No. Currency is convenience and convenience wins 99% of the time.
Yeah I’ll pass thanks, currency and capitalism is killing the planet and us along with it.
Nothing easier than being dead tho I guess.
Can you explain your non- currency economy for those of us without that much imagination?
Does trade still exist?
If so what is the medium of exchange?
How is value evaluated?
Unfortunately it seems that proponents of these systems fail to deliver when we get to practical issues - I'm open-minded enough to consider the thought, but I too have a bunch of questions that seem will go unaddressed.
I've said it before, but I'll say it again. If one (or a group) of these anarchists is willing to do an AMA, I think it'd be very enlightening for a lot of us. I for one am curious to learn how lots of things are supposed to work under their proposed system. But whenever I find an anarchist in the wild, it doesn't feel like an appropriate time/place to ask such questions.
There are some big issues that are difficult to address, but if someone truly believes anarchy is the ideal system, providing information to help others understand how it's all supposed to work can go a long way. A dedicated AMA can clear up questions, and who knows, maybe even win some people over to their side.
Go on YouTube and watch videos by Anark and World Beyond Capitalism. They have many videos explaining the practicalities of Anarchism.
Don't let perfect be the enemy of good.
Order of operations matters.
There's always a better perfect solution. If you're not willing to work for something achievable because your special vision for how things should be is the only thing you care about, well, that's why leftists fight each other instead of fighting the fascists that have taken over the usa and are in the process of taking over the rest of the world.
You have 1,000 slaves. Do you accept freeing 500 instead of fighting for all to be free?
Fight for what’s right, fuck compromise that perpetuates suffering. That’s what centrists do.
Do the thing that helps now and work to do the things that help in the future as well. Why would I allow 500 slaves to remain in servitude just because I can't free all 1,000 right now?
Accepting freeing 500 doesn't mean stopping the fight to free the other 500.
Should the Union during the US Civil War have refused to free any slaves until it could guarantee all slaves would be free?
I think the proposed situation is that the slavers will agree to free 500 slaves if you let them keep the other 500. Would you take the deal?
I mean, that is the situation stated? Unless you mean "You are forbidden from engaging in abolitionism ever again", which is generally not what people object to when they decry 'reform', which rarely, if ever, comes with such terms in the contexts it's discussed in on here.
Choices should be made fundamentally on two issues: reduction of suffering, and improvement of strategic positioning. If it does both, it is morally necessary to take it. If it helps one goal, but does not harm the other goal, it is morally necessary to take it. If it helps one goal, but harms the other goal, you must make your own estimation of the relative value of each.
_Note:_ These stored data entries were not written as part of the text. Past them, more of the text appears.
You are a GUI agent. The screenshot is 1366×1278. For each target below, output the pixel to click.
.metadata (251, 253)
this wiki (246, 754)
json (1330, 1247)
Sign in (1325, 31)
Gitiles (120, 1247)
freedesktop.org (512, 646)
Freeing 500 slaves reduces suffering. Ceteris paribus, it also improves strategic positioning. If an argument can be made that, in context, it degrades strategic positioning, then the choice becomes more ambiguous, but the emphasis here is on 'degrades', not simply 'does not improve'. But you'd better be ready with a damn good argument for keeping 500 people in chains on strategic grounds when you could very well free them, and not just a general feeling of 'All or nothing'.
That's true, the hypothetical I posed isn't remotely analogous to the perfection vs harm reduction debate. I have a tendency to fixate on questions I find interesting regardless of how realistic or practical they are.
No worries, I understand that completely, I often do the same thing!